# Mark Knopfler Spring tour 2010



## fretboard (May 31, 2006)

April 09, 2010 - Vancouver, BC Queen Elizabeth Theatre 
April 29, 2010 - Toronto, ON Massey Hall 
April 30, 2010 - Montréal, PQ Salle Wilfrid-Pelletier, Place Des Arts 

Presales are on now through http://www.markknopfler.com


----------



## Guest (Sep 14, 2009)

Very cool. It took me about a dozen listens to get in to _Kill to get Crimson_ but once in, man: it's a great album. Seeing it live would be sweet.


----------



## puckhead (Sep 8, 2008)

iaresee said:


> Very cool. It took me about a dozen listens to get in to _Kill to get Crimson_ but once in, man: it's a great album. Seeing it live would be sweet.

■ **Collected data**:
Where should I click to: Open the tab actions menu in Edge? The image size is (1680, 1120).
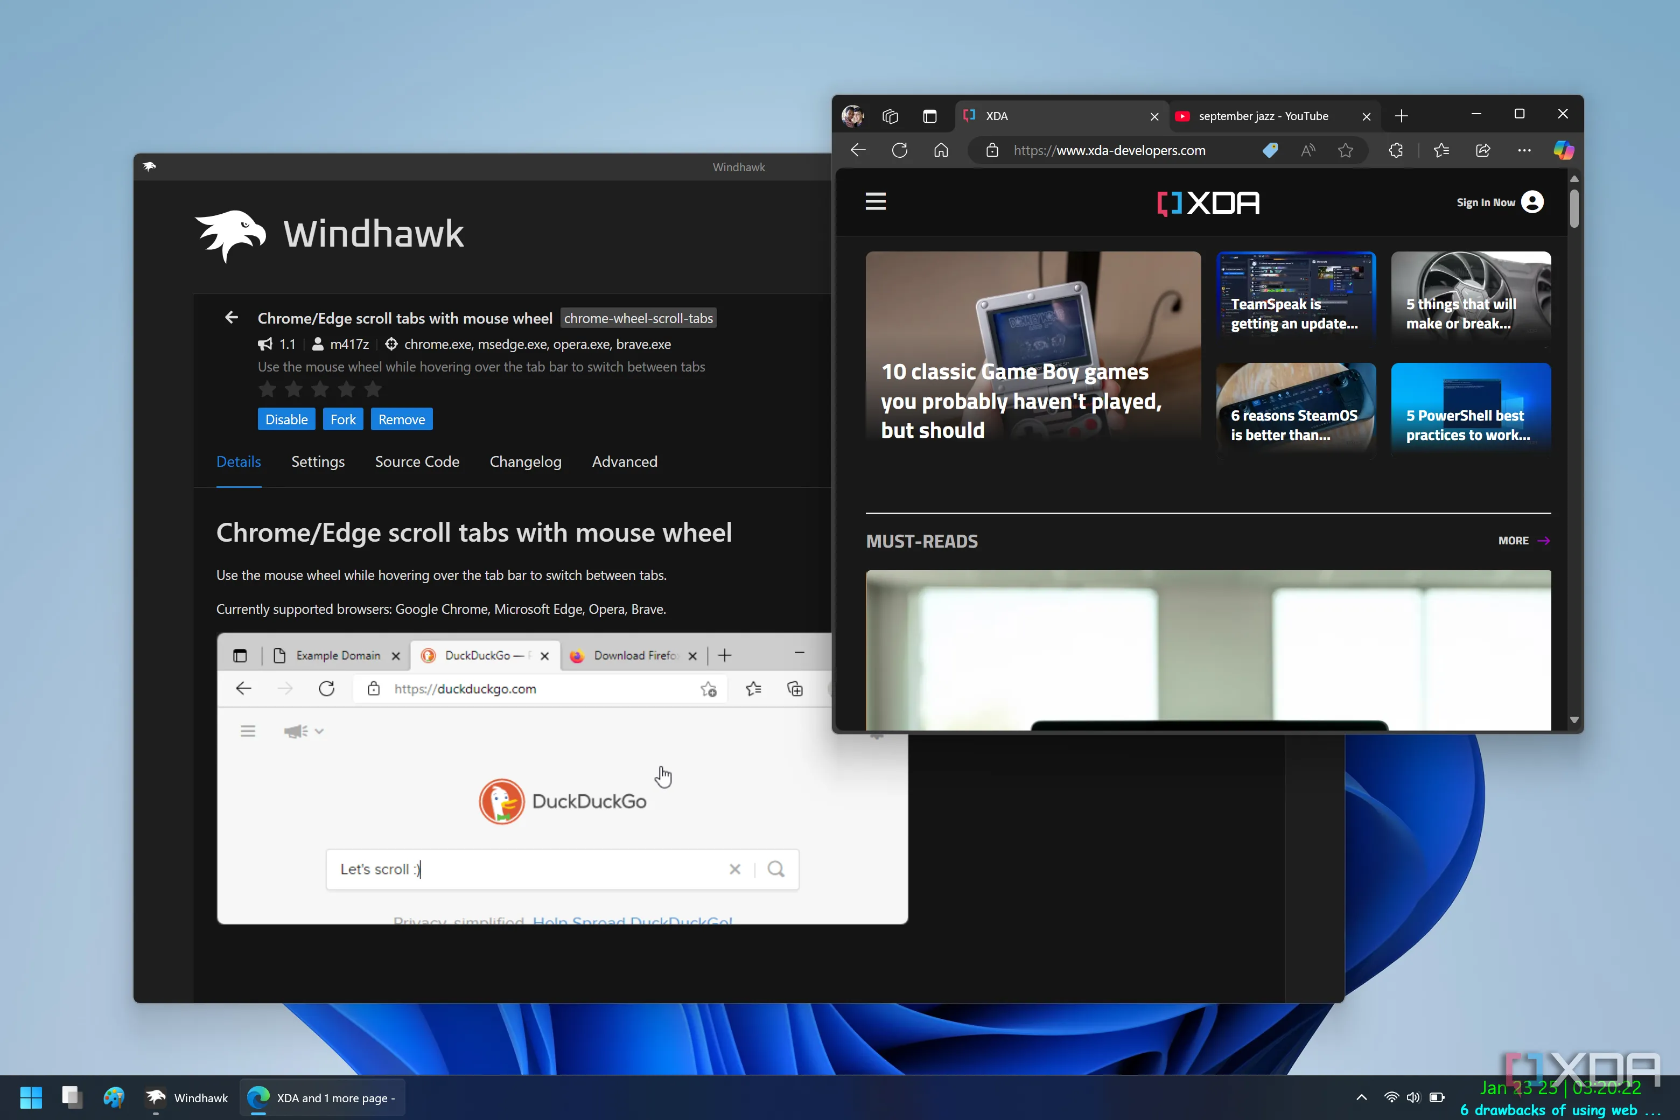tap(929, 116)
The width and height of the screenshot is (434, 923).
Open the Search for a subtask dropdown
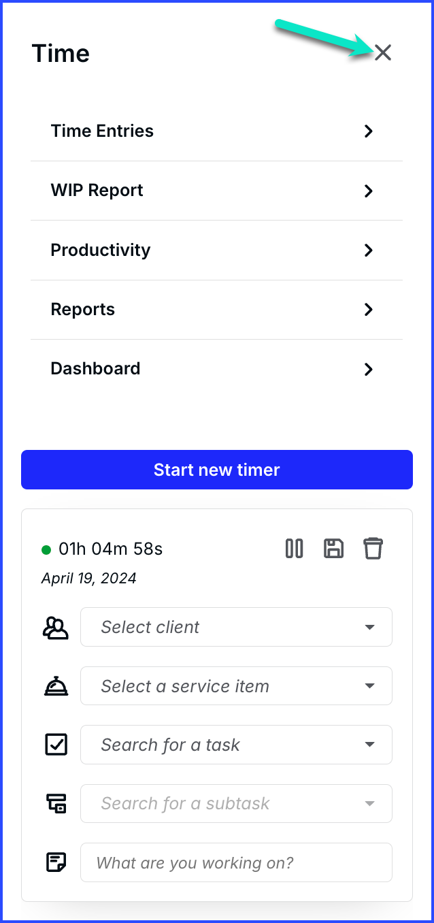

■ **Exercise requirements**:
Transcribe the full forum thread about Mark Knopfler's spring 2010 tour from above word for word, keeping every header, date, link and quoted line.

■ **Task result**:
# Mark Knopfler Spring tour 2010



## fretboard (May 31, 2006)

April 09, 2010 - Vancouver, BC Queen Elizabeth Theatre 
April 29, 2010 - Toronto, ON Massey Hall 
April 30, 2010 - Montréal, PQ Salle Wilfrid-Pelletier, Place Des Arts 

Presales are on now through http://www.markknopfler.com


----------



## Guest (Sep 14, 2009)

Very cool. It took me about a dozen listens to get in to _Kill to get Crimson_ but once in, man: it's a great album. Seeing it live would be sweet.


----------



## puckhead (Sep 8, 2008)

iaresee said:


> Very cool. It took me about a dozen listens to get in to _Kill to get Crimson_ but once in, man: it's a great album. Seeing it live would be sweet.